Research Article | Open Access

Volume 2023 | Article ID 9933783 | https://doi.org/10.1155/2023/9933783

A Sensitive Method for Detecting Beauveria bassiana, an Insecticidal Biocontrol Agent, Population Dynamics, and Stability in Different Substrates

Zepei Gu,^1,2Lijie Chen,^2,3Weixing Zhang,²Pin Su,^1,2,3Deyong Zhang,^1,2,3Xiaohua Du,^1,2Qianze Peng,²Zhuoxin Liu,^2,3Xiaolan Liao ,¹and Yong Liu^2,3

Academic Editor: Vinicius Castro

Received15 Feb 2023

Revised18 Jul 2023

Accepted01 Aug 2023

Published25 Aug 2023

Abstract

Beauveria bassiana is a well-known insecticidal biocontrol agent. Despite its broad field applications, its survival, colonization, and stability under field conditions remained unclear, mainly due to the lack of a quick and reliable detection method.
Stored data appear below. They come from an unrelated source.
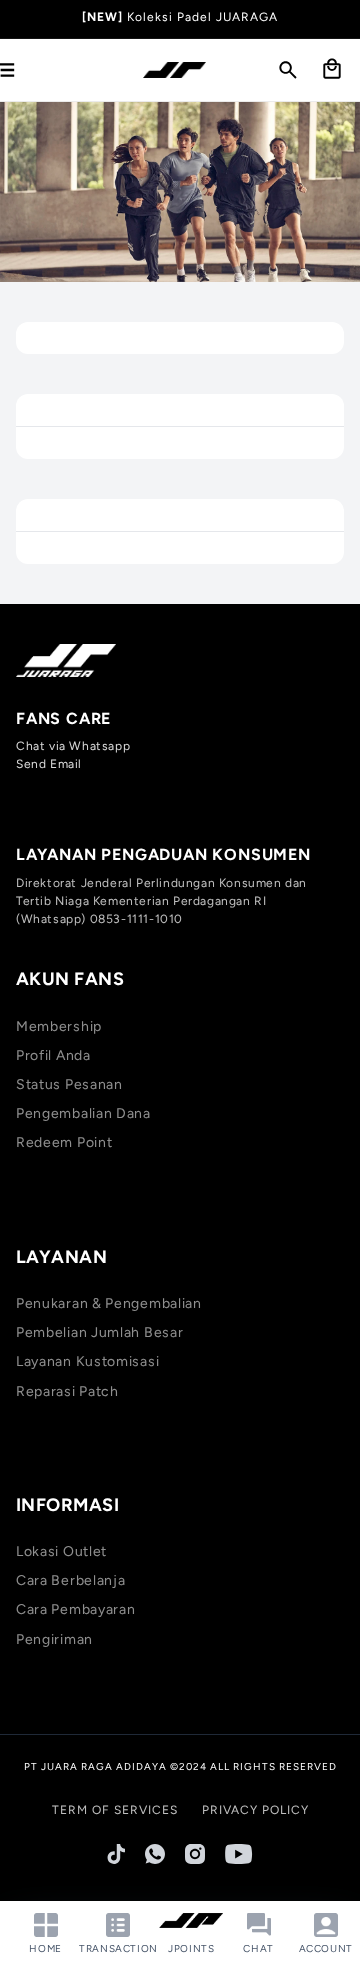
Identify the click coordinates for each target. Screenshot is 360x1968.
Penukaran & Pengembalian (109, 1303)
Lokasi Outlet (61, 1551)
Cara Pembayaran (76, 1609)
In this study, we developed a quantitative real-time PCR technology to monitor the stability and population dynamics of B. bassiana in different substrates (water, soil, and on the cotton leaves surface), different spores of B. bassiana applied on Chinese cabbage leaves surface, and the lethality of Pieris rapae spraying with different spores of B. bassiana. Our results showed a decreased concentration of B. bassiana DNA in all three substrates from the 1^st day till 9^th day of post inoculation (dpi) period, possibly due to the death of B. bassiana. After this decrease, a quick and significant rebound of B. bassiana DNA concentration was observed, starting from the 11^th dpi in all three substrates. The B. bassiana DNA concentration reached the plateau at about 13^th dpi in water and 17^th dpi in the soil. On cotton leaves surface, the B. bassiana DNA concentration reached the highest level at the 17^th dpi followed by a small decline and then stabilized. This increase of DNA concentration suggested recovery of B. bassiana growth in all three substrates. We found that the most suitable killing effectiveness of P. rapae was the 1.0 × 10⁷ spores/mL of B. bassiana. In summary, we have established a detection technology that allows a fast and reliable monitoring for the concentration and stability of B. bassiana under different conditions. This technology can benefit and help us in the development of proper management strategies for the application of this biocontrol agent in the field.

1. Introduction

Beauveria bassiana is an entomopathogenic fungus that can infect more than 700 insect species belonging to 149 different families in 15 different orders by causing white muscardine disease in them [1–3]. To date, entomopathogenic fungi have been used as biological control agents for the management of various insect and mite pests [4]. B. bassiana is the most well studied entomopathogenic fungi and has been frequently used as a commercial mycoinsecticide in the field [5, 6]. For example, B. bassiana was used to control insect pests, including Pissodes castaneus, Ostrinia nubilalis, and Rhynchophorus ferrugineus, infield through direct spraying [7–9]. It is known that B. bassiana is safe to human, natural beneficial insects, and beneficial microorganisms. During field applications, it can also be used together with other commercial chemical pesticides [10–12]. More importantly, there is no evidence that insect pest(s) has evolved resistance against B. bassiana. Currently, B. bassiana is widely used to control insect pests in the order of Lepidoptera and Coleoptera, including many forest pests [13, 14].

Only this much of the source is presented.